Ma torniamo al punto da cui siamo partiti:“chi aveva proprietà e sostanze le vendeva e ne faceva parte a tutti, secondo il bisogno di ciascuno”.
Nelle nostre chiese si possono continuare a raccogliere le offerte per l’Università cattolica presso un popolo che, oggi più che mai, non può permettersi di accedere ad un’istruzione di qualità, pur desiderandolo. Si può continuare a chiedere alla gente delle parrocchie di dare il proprio contributo  per il seminario cercando di giustificare razionalmente il fatto che molti presbiteri non credono di dover mai dare conto del loro operato al popolo di Dio e che anzi  qualcuno di essi arriva disinvoltamente ad affermare dal pulpito che è prete solo quando celebra la messa e poi è un uomo come gli altri. Si tratta di un cliché che fa tendenza ed è apprezzato specie da quelli che in chiesa non ci vanno e solitamente creano meno problemi perché “si fanno i fatti loro”. Da laici cristiani si può tranquillamente continuare a percorrere la via dell’individualismo comunitario pagando la tassa del dovere domenicale che fa da timbro allo status di buona famiglia. Si sappia però che appiattirsi a simile  andazzo appare più legato a quelle  ideologie di casta e di classe in nome delle quali si è combattuto il marxismo, con cui è caduta in sospetto anche ogni forma di condivisione di beni, che al Vangelo.

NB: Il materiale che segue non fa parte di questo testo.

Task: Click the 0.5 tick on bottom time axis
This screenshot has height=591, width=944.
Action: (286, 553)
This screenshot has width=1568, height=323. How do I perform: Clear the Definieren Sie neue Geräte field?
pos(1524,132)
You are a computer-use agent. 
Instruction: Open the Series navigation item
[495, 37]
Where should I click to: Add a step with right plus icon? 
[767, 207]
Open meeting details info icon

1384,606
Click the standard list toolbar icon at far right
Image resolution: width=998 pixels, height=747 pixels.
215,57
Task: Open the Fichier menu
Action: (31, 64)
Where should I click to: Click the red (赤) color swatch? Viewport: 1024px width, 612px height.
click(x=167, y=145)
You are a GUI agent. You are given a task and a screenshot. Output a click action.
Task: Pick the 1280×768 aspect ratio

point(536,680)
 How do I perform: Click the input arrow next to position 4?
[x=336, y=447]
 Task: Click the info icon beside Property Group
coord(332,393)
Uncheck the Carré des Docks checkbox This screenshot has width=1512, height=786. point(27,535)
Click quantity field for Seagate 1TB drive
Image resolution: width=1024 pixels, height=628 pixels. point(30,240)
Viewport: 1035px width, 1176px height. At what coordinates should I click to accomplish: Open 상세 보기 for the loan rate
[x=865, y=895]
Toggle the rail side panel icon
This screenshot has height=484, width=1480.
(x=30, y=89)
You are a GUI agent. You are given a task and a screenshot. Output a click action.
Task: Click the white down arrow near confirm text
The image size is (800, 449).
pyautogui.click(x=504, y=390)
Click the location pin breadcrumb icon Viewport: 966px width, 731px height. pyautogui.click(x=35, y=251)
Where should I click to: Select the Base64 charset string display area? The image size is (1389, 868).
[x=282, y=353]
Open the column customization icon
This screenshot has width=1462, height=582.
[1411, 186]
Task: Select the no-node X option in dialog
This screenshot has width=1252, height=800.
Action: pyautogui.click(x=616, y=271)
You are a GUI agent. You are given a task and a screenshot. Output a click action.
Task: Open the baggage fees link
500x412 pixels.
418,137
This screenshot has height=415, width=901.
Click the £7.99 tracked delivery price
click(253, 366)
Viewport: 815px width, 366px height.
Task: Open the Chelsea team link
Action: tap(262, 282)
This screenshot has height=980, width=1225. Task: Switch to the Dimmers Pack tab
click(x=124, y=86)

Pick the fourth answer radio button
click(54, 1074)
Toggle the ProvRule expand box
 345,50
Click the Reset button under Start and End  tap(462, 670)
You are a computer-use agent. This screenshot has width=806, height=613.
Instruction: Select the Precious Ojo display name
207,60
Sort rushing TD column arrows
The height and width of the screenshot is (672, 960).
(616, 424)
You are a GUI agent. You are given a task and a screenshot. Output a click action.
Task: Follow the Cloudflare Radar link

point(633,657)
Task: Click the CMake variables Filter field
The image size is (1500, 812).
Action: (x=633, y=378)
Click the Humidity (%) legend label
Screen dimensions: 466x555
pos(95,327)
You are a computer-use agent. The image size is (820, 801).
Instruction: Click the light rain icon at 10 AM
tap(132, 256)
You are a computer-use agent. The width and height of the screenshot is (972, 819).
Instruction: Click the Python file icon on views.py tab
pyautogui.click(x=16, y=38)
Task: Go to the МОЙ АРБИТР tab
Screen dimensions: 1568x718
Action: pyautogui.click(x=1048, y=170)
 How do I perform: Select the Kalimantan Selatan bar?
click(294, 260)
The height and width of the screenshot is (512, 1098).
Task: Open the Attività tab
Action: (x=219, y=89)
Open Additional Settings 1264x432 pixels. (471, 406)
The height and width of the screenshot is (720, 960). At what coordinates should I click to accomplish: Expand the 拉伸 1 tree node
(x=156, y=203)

Anche le comunità religiose, connotate dalla condivisione di vita e di fede come testimonianza dei beni eterni, hanno spesso rischiato di trasformarsi in efficienti organizzazioni aziendali e persino di selezionare in tal senso i propri membri.
Rimane però ad incalzare la lapidaria affermazione degli Atti che difficilmente si presta ad essere addomesticata: “chi aveva proprietà e sostanze le vendeva e ne faceva parte a tutti, secondo il bisogno di ciascuno”. Salta subito all’occhio che in questa semplice constatazione non  viene negata né la proprietà privata (“chi aveva proprietà”), né la libertà personale (“le vendeva” e non “era costretto a venderle”), né la condivisione di beni (“ne faceva parte a tutti”, non in maniera indistinta, in nome di un’uguaglianza  formale, ma “secondo il bisogno di ciascuno”, cioè secondo un’uguaglianza sostanziale); non solo non viene negata la libertà personale, ma viene sottolineato il valore della coscienza: non di una coscienza soggettiva, ma di una coscienza retta, innanzitutto dall’oggettiva testimonianza degli apostoli ai quali la condivisione di vita con Gesù  aveva restituito la piena consapevolezza della propria dignità di figli di Dio. Si tratta di una fondazione della comunione –agape che poggia, dunque, non su artificiali contrapposizioni di classe, ma sulla coscienza dell’uguale dignità degli uomini affermata fin  dagli albori della creazione: “Dio creò l'uomo a sua immagine; a immagine di Dio lo creò, maschio e femmina li creò. (…) Dio vide quanto aveva fatto, ed ecco, era cosa molto buona”.